*TASK DETAILS:* Update the passage on falling abortion rates starting at "How Birth Control, Greater" and ending at "counseling under Obamacare.", changing "Obamacare" to "the Affordable Care Act" everywhere it occurs in that span.

*TEXT SEGMENT:*
----------

Between 2006-2015, abortion rates dropped significantly, according to new Centers for Disease Control and Prevention (CDC) data. Other research suggests that greater access to birth control, due in large part to the Obama-era Affordable Care Act, likely played a role in the decline.
CDC: Abortion Rate Dropped Between 2006-2015
The new data from the CDC compared abortion rates from 52 reporting areas between 2006-2015. In 2006, the abortion rate was 15.9 abortions per 1,000 women. By 2015, the abortion rate had fallen 20%, to 11.8 abortions per 1,000 women.
The greatest decline in abortions was among teenagers ages 15-19, whose abortion rate fell by 54%.
The data did not assess why or how the abortion rate fell, but abortion rights advocates suggest that increased access to contraceptives play a pivotal role. The lower abortion rate among teenagers may also be due to state-level abortion restrictions, such as parental notification laws. Abortion clinics in most states are required to seek some form of parental consent or notification before performing abortions on minors.
The decline is part of an overall trend toward fewer abortions. Meanwhile, in nations that ban abortion, the abortion rate is both rising and higher than in the United States.
How Birth Control, Greater Reproductive Freedoms Lower Abortion Rate
Previous data suggests that reproductive choice, not abortion bans, play a key role in lowering the abortion rate. Data published in 2017, for example, ties a drop in the abortion rate to increased access to contraceptives and reproductive counseling under Obamacare.
The U.S. birth rate recently hit an all-time low. This suggests not that women are deciding to give birth to babies following unexpected pregnancies. Instead, it’s more likely that women aren’t getting pregnant in the first place—compelling evidence that greater contraceptive access and reproductive knowledge play critical roles.
How Progressive Policies Can Decrease Abortion Even More
Not getting pregnant in the first place is always an easier and safer option than dealing with an unwanted pregnancy. Preventing unplanned pregnancies is the single most effective option for further lowering the abortion rate. The tactics that can accomplish this goal are no mystery. Numerous studies have documented that nine specific strategies can decrease abortion. Those strategies are:
- Free access to birth control.
- Comprehensive sex education that includes information on birth control, pleasure, and consent.
- Fostering a consent culture that enables women to decline sex.
- Paid family leave.
- Funding for birth control research.
- More affordable pregnancy care.
- Quality maternal health care.
- More accessible abortion, including allowing midwives to perform abortions.
- Increased access to affordable or free reproductive health care.
Republican leaders consistently oppose all of these policies, confirming what we already know: opposition to abortion has never been about protecting life—the woman’s or the fetus’s. It’s about punishing women, their children, and their families, for having sex.

----------

*EXTRACTED DATA:*
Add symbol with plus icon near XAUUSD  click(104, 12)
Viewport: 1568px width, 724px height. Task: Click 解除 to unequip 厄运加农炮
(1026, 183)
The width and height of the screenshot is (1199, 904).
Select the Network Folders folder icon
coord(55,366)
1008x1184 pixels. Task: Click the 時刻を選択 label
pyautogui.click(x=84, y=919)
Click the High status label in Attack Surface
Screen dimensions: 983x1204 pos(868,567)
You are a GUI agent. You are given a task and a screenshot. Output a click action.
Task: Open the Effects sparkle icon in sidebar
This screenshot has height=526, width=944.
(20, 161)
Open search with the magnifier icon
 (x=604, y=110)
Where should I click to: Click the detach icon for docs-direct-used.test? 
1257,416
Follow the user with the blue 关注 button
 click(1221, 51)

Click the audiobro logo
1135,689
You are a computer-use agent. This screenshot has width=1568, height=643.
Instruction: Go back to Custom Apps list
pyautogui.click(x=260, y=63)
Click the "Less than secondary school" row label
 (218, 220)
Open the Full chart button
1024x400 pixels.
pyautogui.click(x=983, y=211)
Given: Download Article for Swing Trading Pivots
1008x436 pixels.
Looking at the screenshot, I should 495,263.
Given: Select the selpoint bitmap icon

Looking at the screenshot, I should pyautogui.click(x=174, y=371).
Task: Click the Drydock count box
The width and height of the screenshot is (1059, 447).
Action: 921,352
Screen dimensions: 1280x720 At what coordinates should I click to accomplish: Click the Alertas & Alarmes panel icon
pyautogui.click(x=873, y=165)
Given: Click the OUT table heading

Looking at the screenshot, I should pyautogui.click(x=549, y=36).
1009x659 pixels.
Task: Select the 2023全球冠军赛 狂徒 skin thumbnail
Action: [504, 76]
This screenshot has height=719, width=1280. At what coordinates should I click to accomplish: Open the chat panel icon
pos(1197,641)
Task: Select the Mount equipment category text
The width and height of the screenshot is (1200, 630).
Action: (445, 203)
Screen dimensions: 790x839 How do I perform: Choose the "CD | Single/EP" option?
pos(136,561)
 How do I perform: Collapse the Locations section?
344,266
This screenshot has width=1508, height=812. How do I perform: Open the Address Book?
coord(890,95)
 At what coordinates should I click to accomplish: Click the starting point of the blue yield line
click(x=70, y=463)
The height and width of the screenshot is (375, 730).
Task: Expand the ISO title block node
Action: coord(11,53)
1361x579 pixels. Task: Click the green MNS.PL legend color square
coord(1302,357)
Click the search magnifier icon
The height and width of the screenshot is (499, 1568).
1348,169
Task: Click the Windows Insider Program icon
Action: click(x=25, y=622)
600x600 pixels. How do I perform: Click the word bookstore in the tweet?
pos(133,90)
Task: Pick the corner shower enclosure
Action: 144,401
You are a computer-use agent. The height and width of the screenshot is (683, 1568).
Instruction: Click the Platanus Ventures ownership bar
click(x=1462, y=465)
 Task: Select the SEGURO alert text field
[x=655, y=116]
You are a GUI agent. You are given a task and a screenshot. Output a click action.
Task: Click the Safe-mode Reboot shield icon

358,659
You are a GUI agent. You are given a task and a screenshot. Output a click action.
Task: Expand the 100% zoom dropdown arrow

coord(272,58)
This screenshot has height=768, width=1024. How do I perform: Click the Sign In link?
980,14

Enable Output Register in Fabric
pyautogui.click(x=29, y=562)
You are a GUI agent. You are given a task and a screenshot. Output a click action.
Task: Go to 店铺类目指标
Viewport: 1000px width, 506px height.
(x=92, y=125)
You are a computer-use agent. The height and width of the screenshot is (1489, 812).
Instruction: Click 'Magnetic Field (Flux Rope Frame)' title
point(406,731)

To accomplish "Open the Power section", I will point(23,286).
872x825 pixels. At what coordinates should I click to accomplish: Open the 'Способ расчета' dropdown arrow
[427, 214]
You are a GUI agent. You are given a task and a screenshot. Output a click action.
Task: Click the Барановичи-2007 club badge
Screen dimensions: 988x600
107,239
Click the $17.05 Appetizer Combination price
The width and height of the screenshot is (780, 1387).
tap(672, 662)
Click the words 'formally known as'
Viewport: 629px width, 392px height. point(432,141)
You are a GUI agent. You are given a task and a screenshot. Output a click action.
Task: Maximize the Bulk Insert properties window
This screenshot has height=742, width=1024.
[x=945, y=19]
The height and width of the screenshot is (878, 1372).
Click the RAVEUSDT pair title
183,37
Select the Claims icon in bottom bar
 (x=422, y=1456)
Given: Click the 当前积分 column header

----------

*ANSWER FOR THIS EXERCISE:*
How Birth Control, Greater Reproductive Freedoms Lower Abortion Rate
Previous data suggests that reproductive choice, not abortion bans, play a key role in lowering the abortion rate. Data published in 2017, for example, ties a drop in the abortion rate to increased access to contraceptives and reproductive counseling under the Affordable Care Act.